▸ **Exercise instructions**:
Reproduce the material from the line containing "Viewport: 1568px width, 737px height." through the end, inclusive, leaving out the pictures.

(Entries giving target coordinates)
========
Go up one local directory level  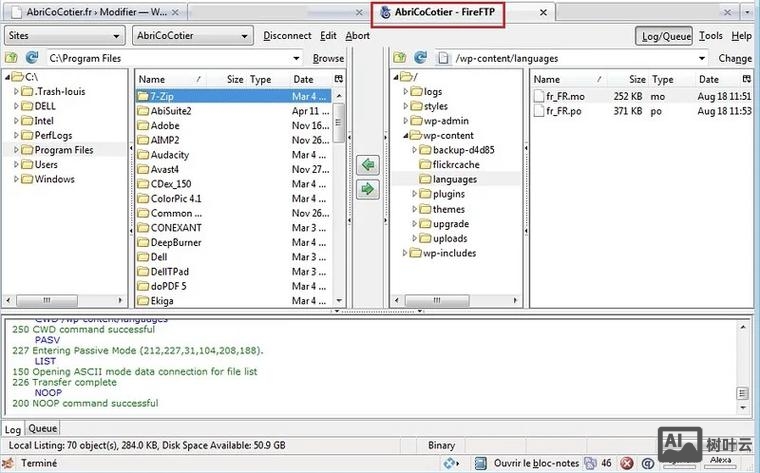pos(12,58)
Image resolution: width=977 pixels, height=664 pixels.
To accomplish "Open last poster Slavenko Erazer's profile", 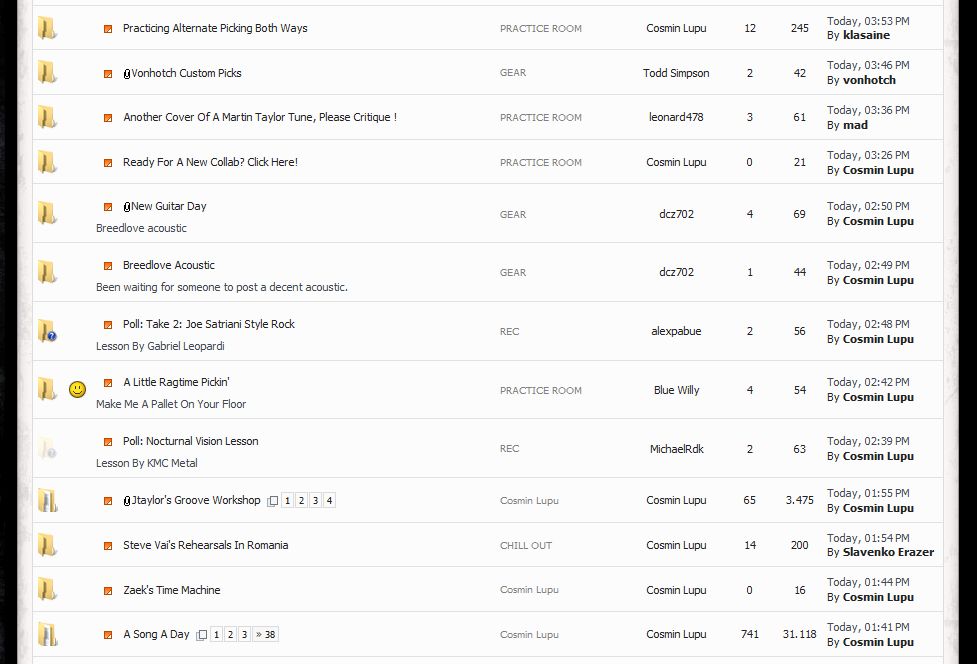I will click(889, 553).
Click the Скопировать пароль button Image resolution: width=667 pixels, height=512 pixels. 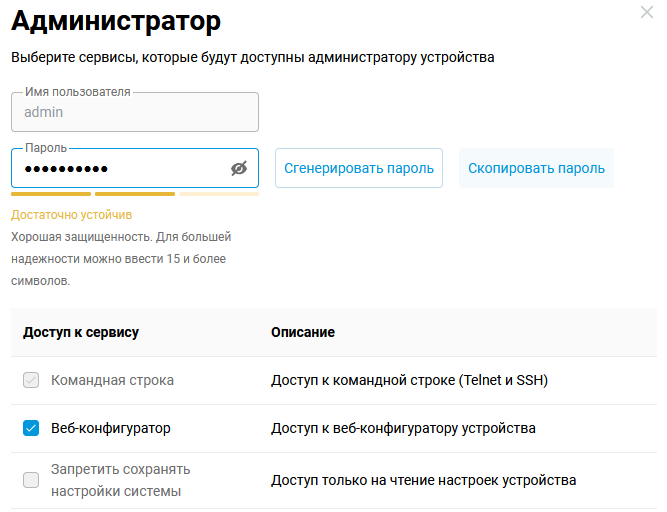click(536, 169)

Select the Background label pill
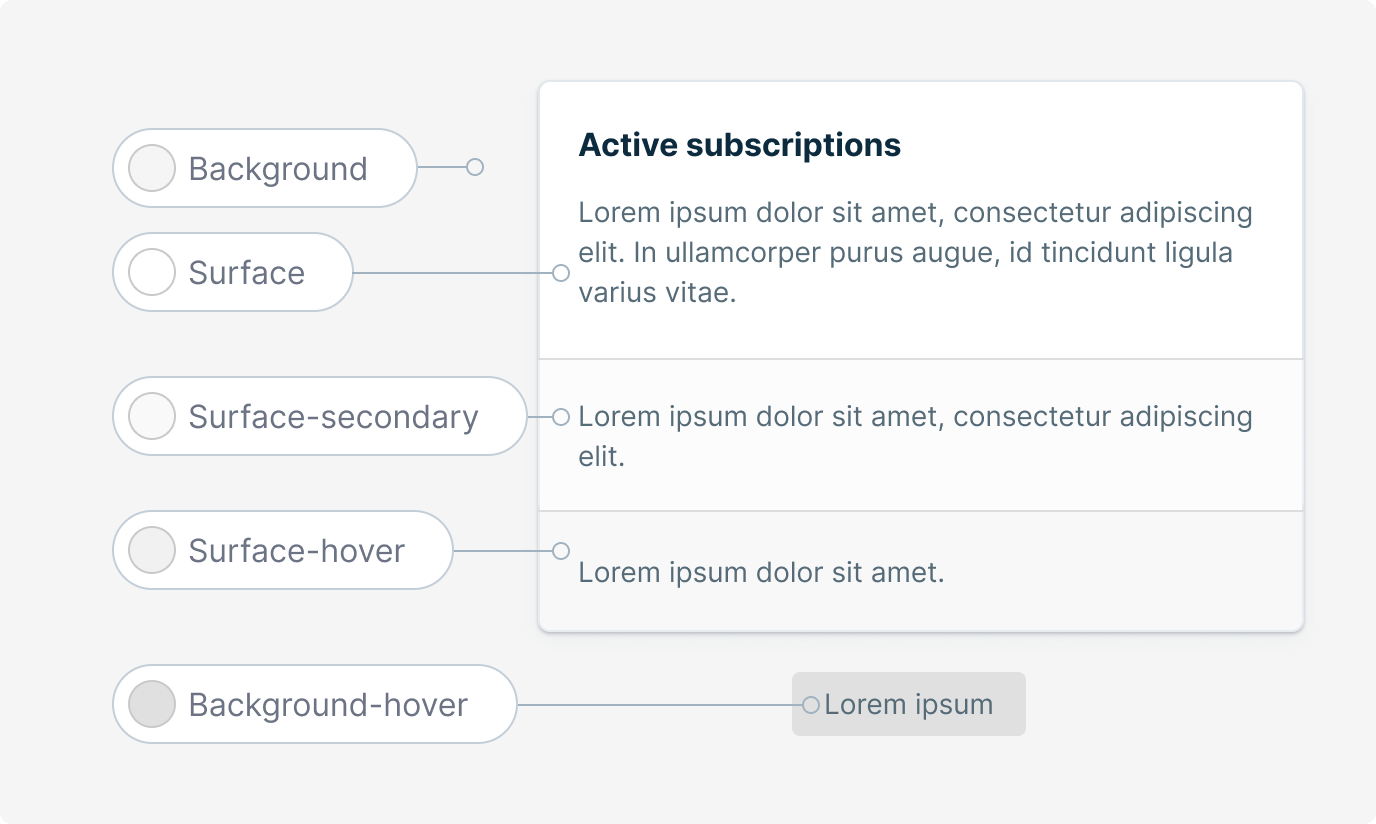265,168
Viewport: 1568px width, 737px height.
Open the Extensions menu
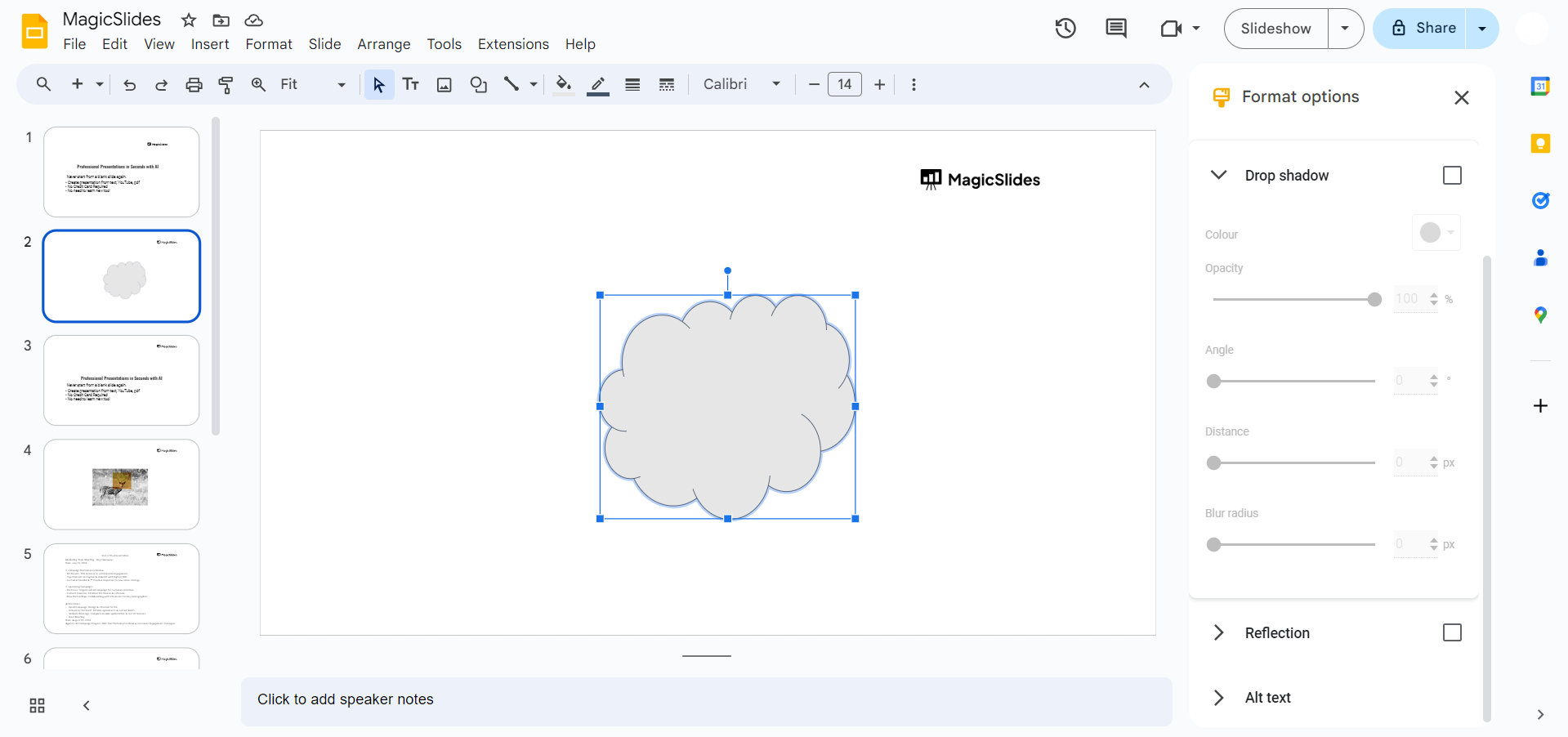[513, 44]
========
▸ **Output of the task**:
Viewport: 1568px width, 737px height.
Open the Extensions menu
[513, 44]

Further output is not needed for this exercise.